- EXERCISE DETAILS -
Copy, character for character, the lines of the items below from the line containing "You are a GUI" through the line containing "pyautogui.click(x=718, y=78)", both included.

- EXERCISE INPUT -
## Start

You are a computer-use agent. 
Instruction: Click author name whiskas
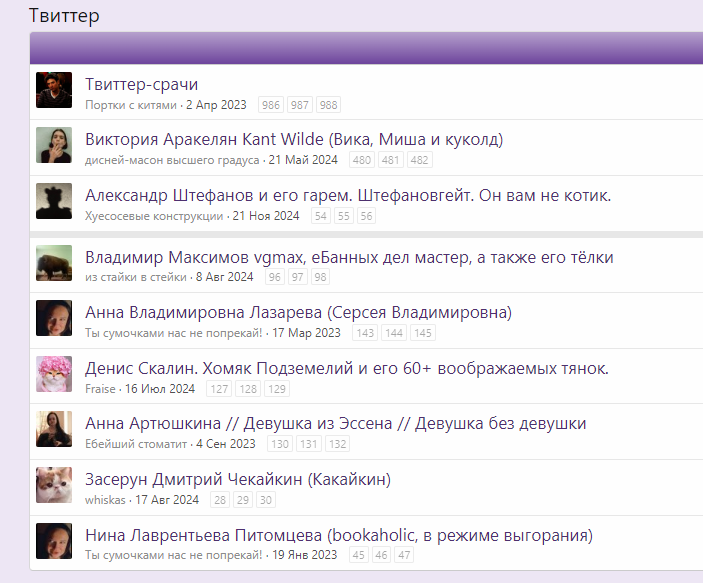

## End
## Start

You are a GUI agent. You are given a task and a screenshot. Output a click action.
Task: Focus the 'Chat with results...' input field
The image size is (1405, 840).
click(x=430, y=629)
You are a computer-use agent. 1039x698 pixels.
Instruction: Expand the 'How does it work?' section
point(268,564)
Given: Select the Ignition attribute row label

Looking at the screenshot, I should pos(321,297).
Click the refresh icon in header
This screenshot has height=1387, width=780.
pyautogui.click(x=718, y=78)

## End

- FULL OUTPUT -
You are a GUI agent. You are given a task and a screenshot. Output a click action.
Task: Focus the 'Chat with results...' input field
The image size is (1405, 840).
click(x=430, y=629)
You are a computer-use agent. 1039x698 pixels.
Instruction: Expand the 'How does it work?' section
point(268,564)
Given: Select the Ignition attribute row label

Looking at the screenshot, I should pos(321,297).
Click the refresh icon in header
This screenshot has height=1387, width=780.
pyautogui.click(x=718, y=78)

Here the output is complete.